◆ **OBJECTIVE**
Count the lines in the entries below that contain the string "This". Reply with the number only.

◆ **GIVEN RECORDS**
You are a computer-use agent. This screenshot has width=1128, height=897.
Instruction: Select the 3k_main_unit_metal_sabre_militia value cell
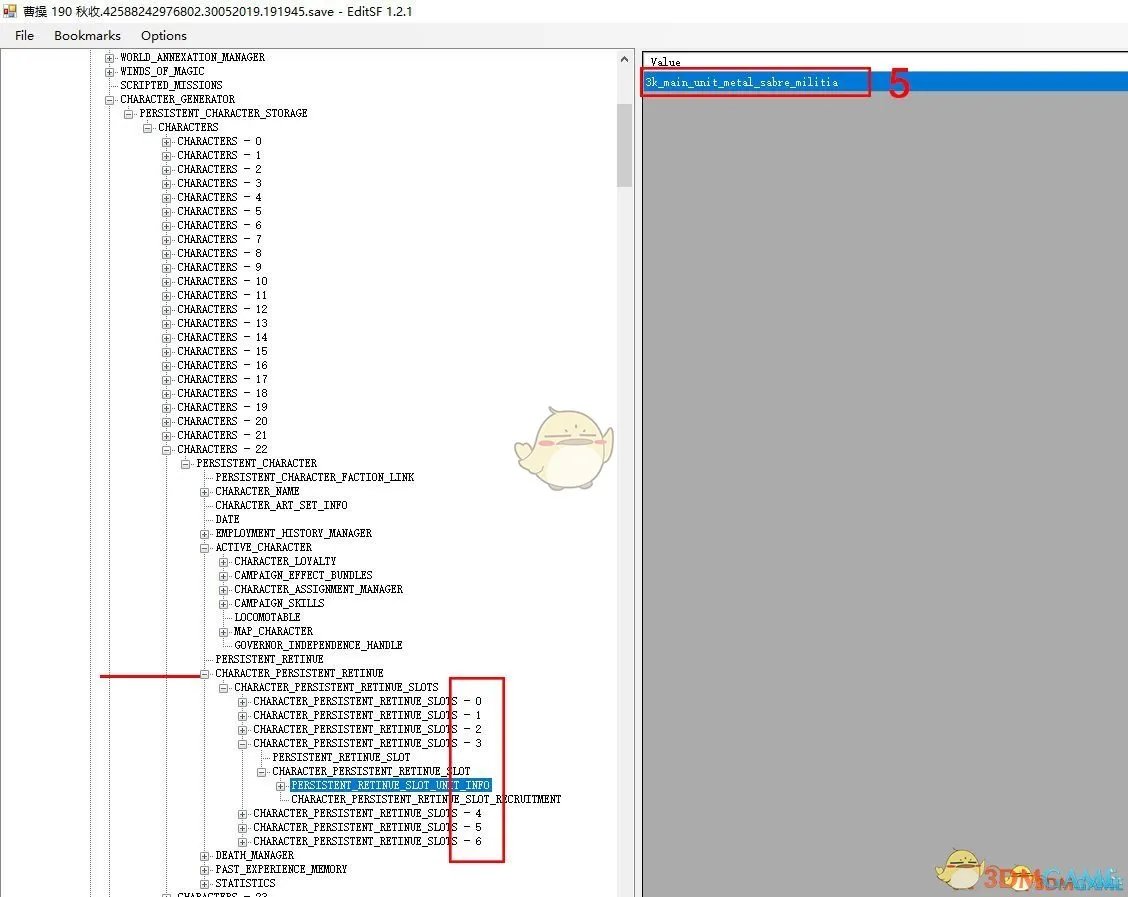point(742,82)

---

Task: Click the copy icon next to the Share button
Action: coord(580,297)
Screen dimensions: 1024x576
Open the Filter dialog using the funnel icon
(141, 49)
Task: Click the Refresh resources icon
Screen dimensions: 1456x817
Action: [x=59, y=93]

--

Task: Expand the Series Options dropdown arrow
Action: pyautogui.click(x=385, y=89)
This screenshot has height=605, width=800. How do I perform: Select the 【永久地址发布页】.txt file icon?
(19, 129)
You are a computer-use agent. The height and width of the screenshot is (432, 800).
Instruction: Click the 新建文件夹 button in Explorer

◆ **COMPLETE ANSWER**
2